The kidneys are part of the urinary system and are two of the most important internal organs in the body. They are responsible for filtering the blood, eliminating toxins, regulating blood pressure, producing hormones, and regulating the urinary system. The kidneys are extremely efficient and complex organs: each minute more than one quart of blood passes through the kidneys (about 425 gallons every day). They constantly regulate the water, acids, salts, and electrolyte content of the blood, then rid the body of waste products through urine. Disorders such as high blood pressure, diabetes, and various toxins and drugs can damage the kidneys. Stones, tumors or other problems that block urine flow can also cause kidney failure. A degenerative kidney leads to toxic waste buildup in the body.

Facts about Kidney Disease

Unfortunately, more than twenty million Americans have kidney problems, including infections, kidney stones, and diabetes. With chronic kidney disease, your kidneys do not work properly or efficiently. Kidney failure prevails-it can only be treated with dialysis or a kidney transplant. Here are some facts about kidney diseas

  • About 1 in 12 people in America has a kidney or urinary tract disease.
  • Over 20 million adults over age 20 have chronic kidney disease.
  • Diabetes is the number one cause of kidney failure. High blood pressure is number two.
  • Over 80,000 people with kidney failure die each year. Kidney disease is America’s ninth leading cause of death.
  • There are 450,000 people being kept alive through dialysis or kidney transplants.
  • Over 65,000 patients are on the waiting list for a kidney transplant. Sadly, only 15,000 will get a new kidney this year.

Kidney Disease and the Benefits of Kidney Detoxification

Pyelonephritisis a kidney infection, usually from bacteria that have spread from the bladder. Normally, urine is sterile and does not contain bacteria. However, bacteria that are normally present in the digestive tract may cause infection if they enter the urinary tract and travel to the kidneys. Kidney stones that prevent the efficient flow of urine from the bladder can also infect the kidneys. Symptoms involve back, side, and groin pain; urgent frequent urination; pain or burning during urination; fever; nausea and vomiting; and pus or blood in the urine. An untreated kidney infection can lead to scarring of the kidneys and permanent kidney damage.

Kidney Stones

A kidney stone is a hard mass developed from crystals that separate from the urine and build up on the inner surfaces of the kidney. Kidney stones may contain various combinations of chemicals. The most common type of stone is the calcium oxalate stone, which contains calcium in combination with either oxalate or phosphate. It may also form in people who have a chronic inflammation of the bowel or who have had an intestinal bypass operation. A less common type of stone is called a struvite, caused by infection in the urinary tract. People who take the protease inhibitor indinavir, a drug used to treat HIV infection, are also at risk of developing kidney stones.

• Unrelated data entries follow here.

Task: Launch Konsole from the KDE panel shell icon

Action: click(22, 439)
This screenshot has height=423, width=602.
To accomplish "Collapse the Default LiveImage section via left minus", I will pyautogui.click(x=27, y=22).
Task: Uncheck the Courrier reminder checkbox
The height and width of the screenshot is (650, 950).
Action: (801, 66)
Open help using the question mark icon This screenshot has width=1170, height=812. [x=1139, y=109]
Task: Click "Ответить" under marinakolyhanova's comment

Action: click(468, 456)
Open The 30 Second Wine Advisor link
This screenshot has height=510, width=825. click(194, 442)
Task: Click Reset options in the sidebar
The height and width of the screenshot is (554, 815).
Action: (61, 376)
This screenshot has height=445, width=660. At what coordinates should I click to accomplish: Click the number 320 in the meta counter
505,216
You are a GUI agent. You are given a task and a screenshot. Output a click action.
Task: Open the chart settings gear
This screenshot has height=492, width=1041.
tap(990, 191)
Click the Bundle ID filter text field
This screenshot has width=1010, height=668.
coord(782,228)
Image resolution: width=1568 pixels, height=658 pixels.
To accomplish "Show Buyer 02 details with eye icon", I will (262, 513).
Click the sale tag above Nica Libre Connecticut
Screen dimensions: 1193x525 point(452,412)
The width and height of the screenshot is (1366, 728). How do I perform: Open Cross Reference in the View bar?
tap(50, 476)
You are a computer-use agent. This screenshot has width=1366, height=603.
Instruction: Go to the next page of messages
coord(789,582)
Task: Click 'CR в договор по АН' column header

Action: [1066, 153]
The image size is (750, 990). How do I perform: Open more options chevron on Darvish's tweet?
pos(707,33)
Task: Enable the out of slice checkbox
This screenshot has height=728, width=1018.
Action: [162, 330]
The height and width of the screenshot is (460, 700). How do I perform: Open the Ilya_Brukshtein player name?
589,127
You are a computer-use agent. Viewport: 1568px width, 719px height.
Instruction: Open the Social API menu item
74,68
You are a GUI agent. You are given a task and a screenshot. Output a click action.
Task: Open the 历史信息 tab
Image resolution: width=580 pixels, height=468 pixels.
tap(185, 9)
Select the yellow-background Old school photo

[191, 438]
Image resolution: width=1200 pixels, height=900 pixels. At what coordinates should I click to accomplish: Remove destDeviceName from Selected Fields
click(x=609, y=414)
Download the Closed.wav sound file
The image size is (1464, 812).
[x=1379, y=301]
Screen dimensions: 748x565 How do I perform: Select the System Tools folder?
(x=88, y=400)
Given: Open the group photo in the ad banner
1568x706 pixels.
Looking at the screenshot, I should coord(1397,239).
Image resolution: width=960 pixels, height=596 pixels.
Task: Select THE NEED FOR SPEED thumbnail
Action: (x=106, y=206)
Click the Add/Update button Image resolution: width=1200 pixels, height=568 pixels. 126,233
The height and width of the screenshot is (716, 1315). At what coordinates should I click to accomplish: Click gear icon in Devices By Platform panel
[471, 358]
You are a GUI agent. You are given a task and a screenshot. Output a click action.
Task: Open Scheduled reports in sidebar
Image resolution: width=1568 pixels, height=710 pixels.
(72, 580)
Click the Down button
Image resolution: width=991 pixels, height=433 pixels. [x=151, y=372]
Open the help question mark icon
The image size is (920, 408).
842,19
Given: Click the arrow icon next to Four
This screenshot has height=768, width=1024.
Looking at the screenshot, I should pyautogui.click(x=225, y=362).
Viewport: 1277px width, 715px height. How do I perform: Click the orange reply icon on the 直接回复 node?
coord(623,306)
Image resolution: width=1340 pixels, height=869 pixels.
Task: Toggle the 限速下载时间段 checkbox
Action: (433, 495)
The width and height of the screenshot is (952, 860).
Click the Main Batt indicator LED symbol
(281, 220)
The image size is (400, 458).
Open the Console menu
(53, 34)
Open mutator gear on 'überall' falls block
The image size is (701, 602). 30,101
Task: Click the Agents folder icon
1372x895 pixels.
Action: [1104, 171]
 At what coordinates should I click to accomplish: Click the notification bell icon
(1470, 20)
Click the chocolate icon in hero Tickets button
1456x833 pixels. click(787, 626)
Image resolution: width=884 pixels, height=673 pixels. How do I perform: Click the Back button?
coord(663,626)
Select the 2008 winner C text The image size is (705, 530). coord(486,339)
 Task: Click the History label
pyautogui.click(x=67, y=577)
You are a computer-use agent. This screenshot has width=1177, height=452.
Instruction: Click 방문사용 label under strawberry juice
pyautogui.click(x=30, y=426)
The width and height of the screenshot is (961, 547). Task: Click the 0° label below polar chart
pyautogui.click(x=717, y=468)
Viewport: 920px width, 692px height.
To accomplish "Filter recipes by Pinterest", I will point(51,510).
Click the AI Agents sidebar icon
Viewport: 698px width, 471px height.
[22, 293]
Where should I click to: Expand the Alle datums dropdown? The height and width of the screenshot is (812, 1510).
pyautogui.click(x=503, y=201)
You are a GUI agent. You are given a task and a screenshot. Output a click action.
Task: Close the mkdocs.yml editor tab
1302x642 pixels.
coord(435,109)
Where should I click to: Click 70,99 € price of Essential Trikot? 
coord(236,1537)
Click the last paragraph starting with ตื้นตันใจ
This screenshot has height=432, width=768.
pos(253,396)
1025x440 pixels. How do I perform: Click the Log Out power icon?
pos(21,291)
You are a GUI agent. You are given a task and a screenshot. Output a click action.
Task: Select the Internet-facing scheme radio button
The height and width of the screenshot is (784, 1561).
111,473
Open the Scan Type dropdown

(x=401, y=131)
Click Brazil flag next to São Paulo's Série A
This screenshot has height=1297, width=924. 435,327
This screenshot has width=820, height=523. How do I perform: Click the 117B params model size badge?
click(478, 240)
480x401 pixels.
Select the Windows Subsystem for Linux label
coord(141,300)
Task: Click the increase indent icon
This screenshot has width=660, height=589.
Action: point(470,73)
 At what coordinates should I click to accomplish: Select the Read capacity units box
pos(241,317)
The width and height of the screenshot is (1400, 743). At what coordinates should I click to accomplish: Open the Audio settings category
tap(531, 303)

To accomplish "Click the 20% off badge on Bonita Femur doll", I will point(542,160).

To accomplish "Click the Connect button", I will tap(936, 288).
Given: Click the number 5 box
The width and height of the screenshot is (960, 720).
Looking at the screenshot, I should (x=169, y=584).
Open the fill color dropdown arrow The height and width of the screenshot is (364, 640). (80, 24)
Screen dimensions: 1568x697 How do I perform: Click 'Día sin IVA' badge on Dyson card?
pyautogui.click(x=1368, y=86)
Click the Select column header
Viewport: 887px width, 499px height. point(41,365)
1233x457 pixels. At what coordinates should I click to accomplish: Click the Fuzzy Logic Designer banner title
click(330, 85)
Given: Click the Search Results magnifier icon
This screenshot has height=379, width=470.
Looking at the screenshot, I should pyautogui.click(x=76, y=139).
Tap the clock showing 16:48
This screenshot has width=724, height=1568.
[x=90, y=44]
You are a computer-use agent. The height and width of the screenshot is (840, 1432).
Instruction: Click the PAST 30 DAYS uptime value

Usually, the first symptom of a kidney stone is extreme pain, which occurs when a stone acutely blocks the flow of urine. The pain often begins suddenly when a stone moves in the urinary tract, causing irritation or blockage. Typically, a person feels a sharp, cramping pain in the back and side in the area of the kidney or in the lower abdomen. Sometimes nausea and vomiting occur. Later, pain may spread to the groin. If the stone is too large to pass easily, pain continues as the muscles in the wall of the tiny ureter try to squeeze the stone along into the bladder. As a stone grows or moves, blood may appear in the urine, and you may feel the need to urinate more often, or feel a burning sensation during urination. If fever and chills accompany any of these symptoms, you may have an infection.

A simple and important lifestyle change to prevent kidney stones is to drink more liquids, water is best; monitoring your diet is another preventative measure. Since excess calcium in the body can lead to the formation of kidney stones, avoid foods with added vitamin D and certain calcium-based antacids. Also limit foods containing oxalate: beets, chocolate, coffee, cola, nuts, spinach, rhubarb, strawberries, tea, wheat bran. If you have very acidic urine, you may need to eat less meat, fish, and poultry-these foods increase the amount of acid in the urine, which can lead to kidney stones.